But where’s the bicycle?

03.21.08 | 1 Comment


Willem de Kooning (1904-1997), Woman and Bicycle, 1952-53, Oil on canvas, 76 1/2 x 49 in. (194.3 x 124.5 cm)
© 2000 Willem de Kooning Revocable Trust/Artists Rights Society (ARS), New York.
www.whitney.org

I’ve been thinking about Woman and Bicycle by Willem De Kooning for the past couple of days know, specifically about abstract painting prodding us as viewers to move beyond literal visual experience. I first saw this painting about a year ago at the Whitney Museum during the exhibition Picasso and American Art. I was standing in front of the painting, which is quite big about six feet high, alternating between getting up close and examining the surface with its layers and layers of oil paint, and stepping back to view the canvas as a whole. As I’m moving in to examine a particularly interesting passage slapped on and scrapped with a spackle knife, this older gentleman shoulders me out of the way and asks, “Where is the bicycle? Do you see the bicycle? I can’t see the bicycle! Can you show me the bicycle?” Annoyed I point to areas of the canvas and say here’s the seat, here are the handle bars, there’s one wheel and there’s the other. Frustrated, he said, “I still don’t see it!” and frumped away leaving me in peace to enjoy the painting, to picture in my mind a woman cruising on a bicycle out in East Hampton of Montauk on the east end of Long Island, warm summer breeze blowing through the fields, to forget the Whitney Museum on a dreary winter day in New York City crowded with people fawning over Picasso, Jasper Johns and Jackson Pollock.
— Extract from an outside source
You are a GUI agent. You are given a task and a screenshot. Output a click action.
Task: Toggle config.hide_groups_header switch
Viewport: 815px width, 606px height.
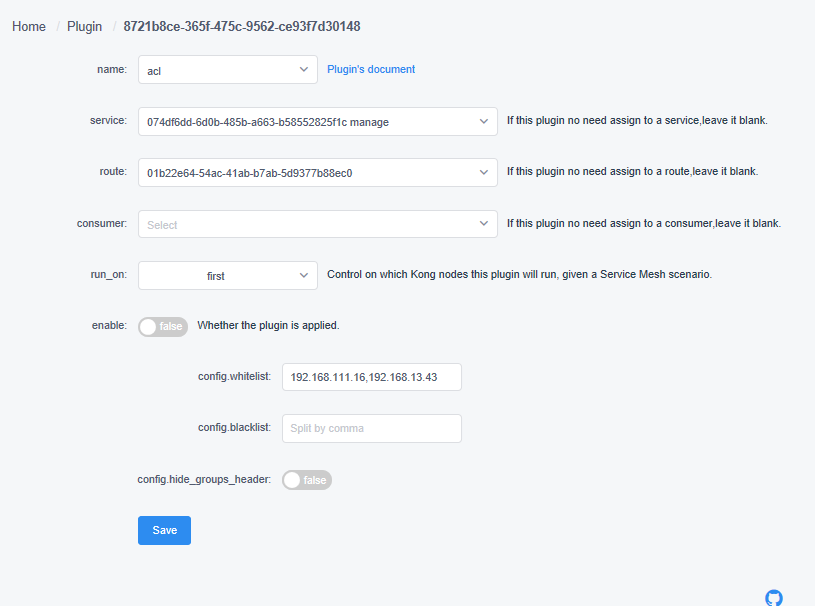[307, 480]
Now looking at the painting we could do a formal analysis and talk about the overlapping planes of color and about how De Kooning compresses the space of the painting and attaches everything to the surface or about how the woman appears to be hanging from the top of the canvas, interesting issues for painters. Or we could psychoanalyze De Kooning and talk about sexual desire, anger and the fierce power of his women paintings. Either way they all seem to miss the point.

The truth is when you look at Woman and Bicycle, you don’t see a woman and a bicycle and you’re not supposed to. This isn’t a photograph or a silent film of a woman riding a bicycle. It’s a painting. The title is only a clue to the inspiration for the painting, a woman riding a bicycle, which was probably something De Kooning say fairly often out in East Hampton. But it captured his imagination, for whatever reason, and the painting is trying to capture ours as well. She beckons us to imagine a woman riding a bicycle on a sunny summer day. To picture it in our minds. To be the woman riding the bicycle. To feel the breeze. The warm sun. To smell the salty air or the cow shit, or the car exhaust, where ever we happen to be riding our bike. When the painting has inspired our imaginations to be the woman on the bicycle the we can see the woman on the bicycle, we see the painting. That is the beauty of abstract painting.